EXERCISE DIRECTIONS: Go through the entries below and copy each line that holds the word "coordinates".

Stored records:
=======
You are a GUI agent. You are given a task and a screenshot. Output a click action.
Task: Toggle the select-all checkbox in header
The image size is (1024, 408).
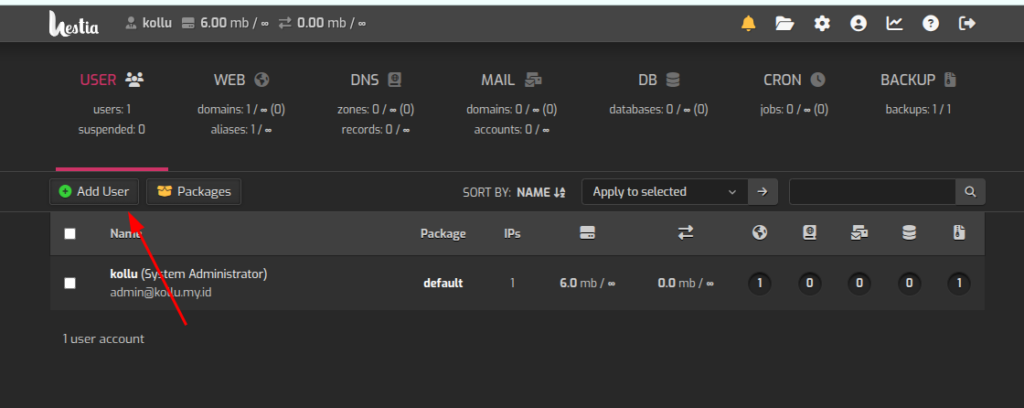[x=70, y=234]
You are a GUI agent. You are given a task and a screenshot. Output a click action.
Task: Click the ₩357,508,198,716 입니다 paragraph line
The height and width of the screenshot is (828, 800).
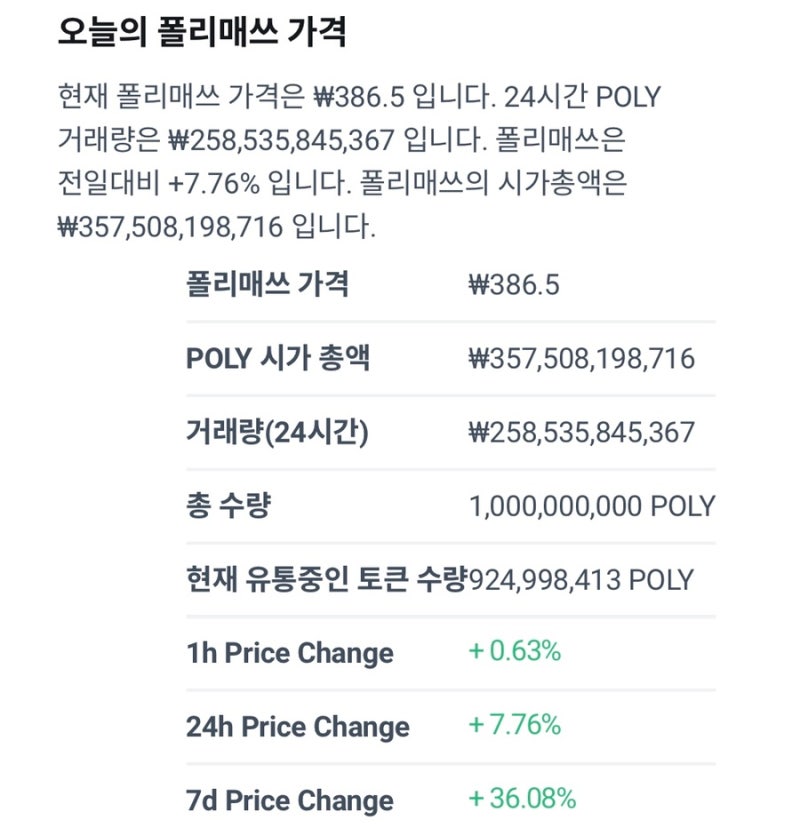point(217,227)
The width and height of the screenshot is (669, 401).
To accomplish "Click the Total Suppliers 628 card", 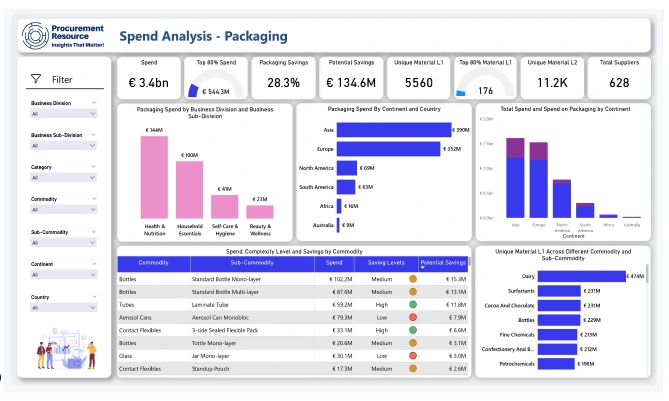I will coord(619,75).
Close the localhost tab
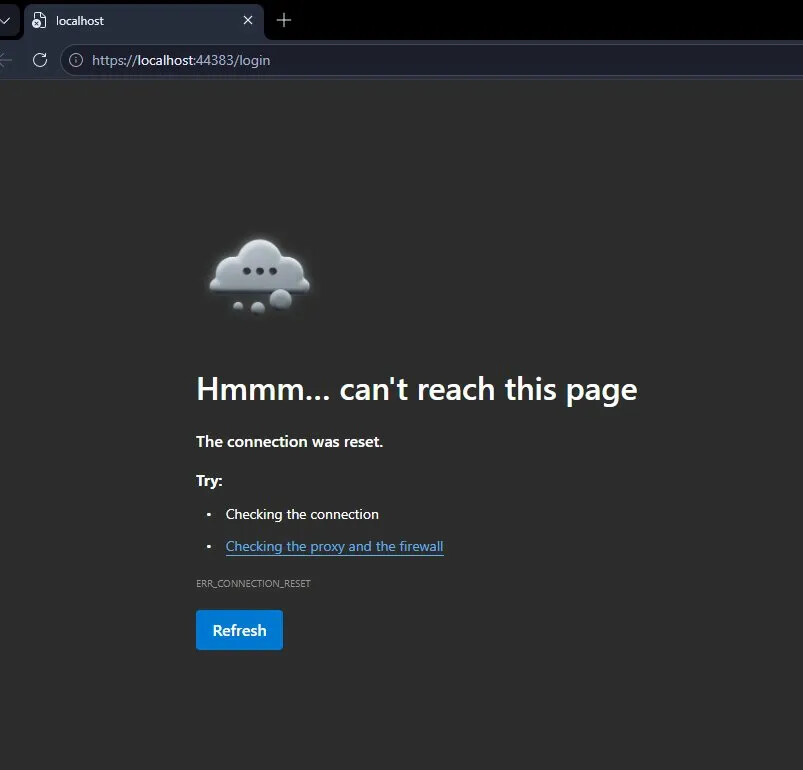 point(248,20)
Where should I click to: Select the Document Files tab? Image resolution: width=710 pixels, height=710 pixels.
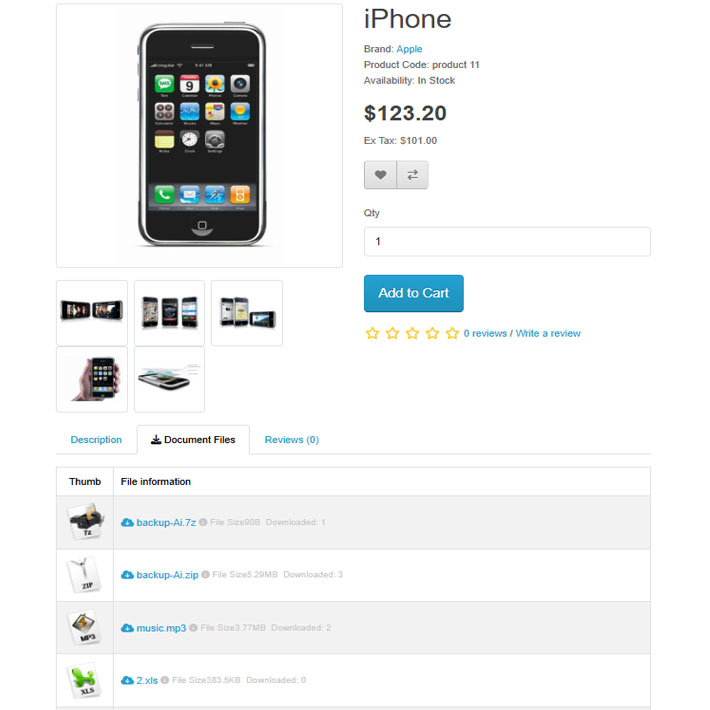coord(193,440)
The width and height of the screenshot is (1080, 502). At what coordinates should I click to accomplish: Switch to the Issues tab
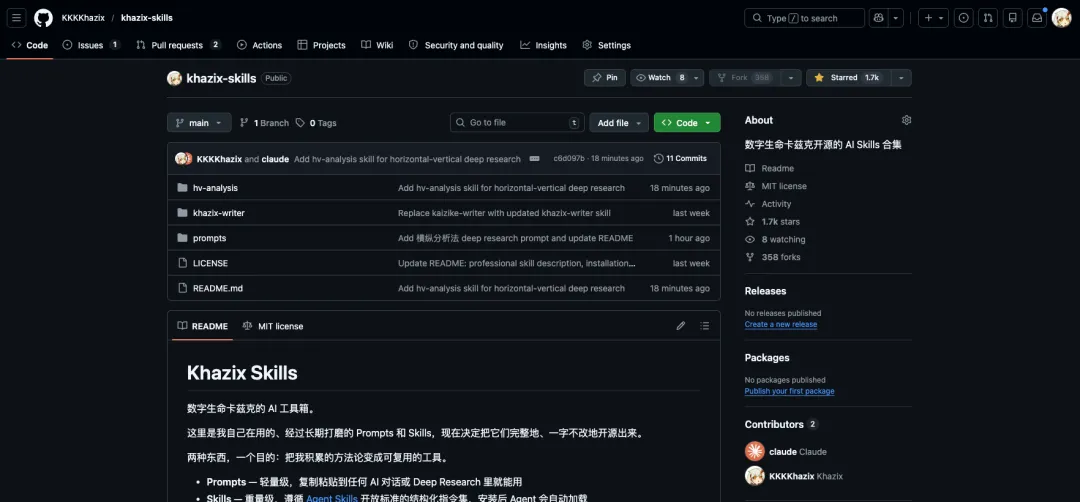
=======
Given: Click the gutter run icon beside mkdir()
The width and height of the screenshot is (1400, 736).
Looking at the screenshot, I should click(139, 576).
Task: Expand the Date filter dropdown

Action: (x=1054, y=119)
=======
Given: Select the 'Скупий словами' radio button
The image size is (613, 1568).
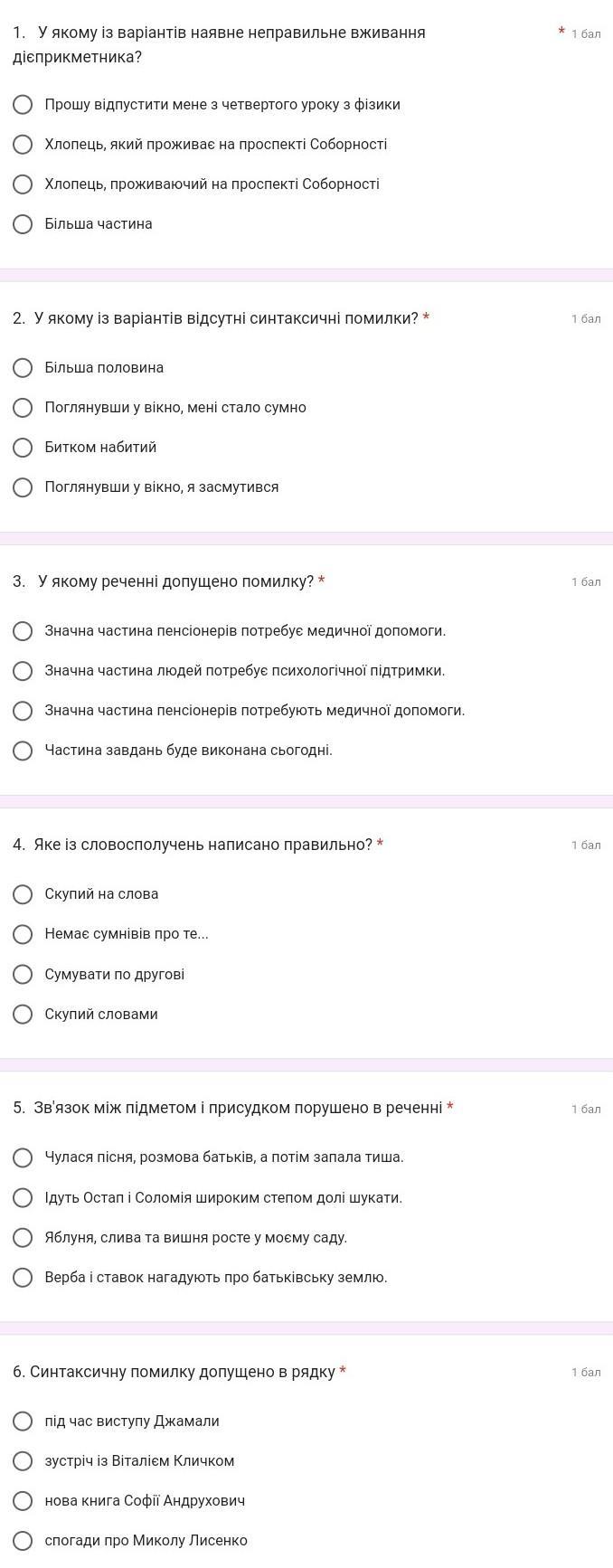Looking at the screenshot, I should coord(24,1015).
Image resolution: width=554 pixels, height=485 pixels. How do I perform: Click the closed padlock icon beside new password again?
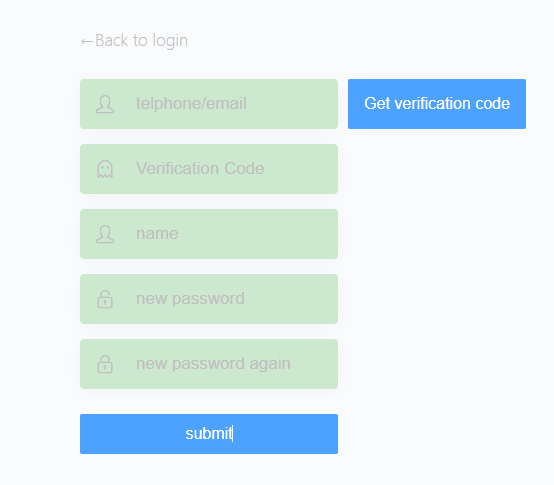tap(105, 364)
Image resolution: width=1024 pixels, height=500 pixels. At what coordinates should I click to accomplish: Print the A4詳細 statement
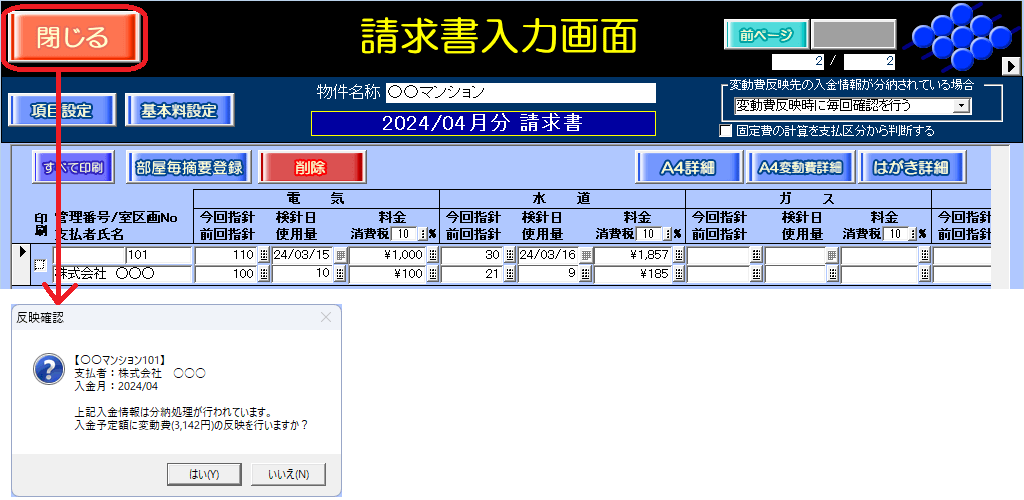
=======
SOLUTION FOR THIS TASK:
The width and height of the screenshot is (1080, 502). At what coordinates should I click to accomplish: Switch to the Issues tab
Image resolution: width=1024 pixels, height=500 pixels. At what coordinates should I click to accomplish: Print the A4詳細 statement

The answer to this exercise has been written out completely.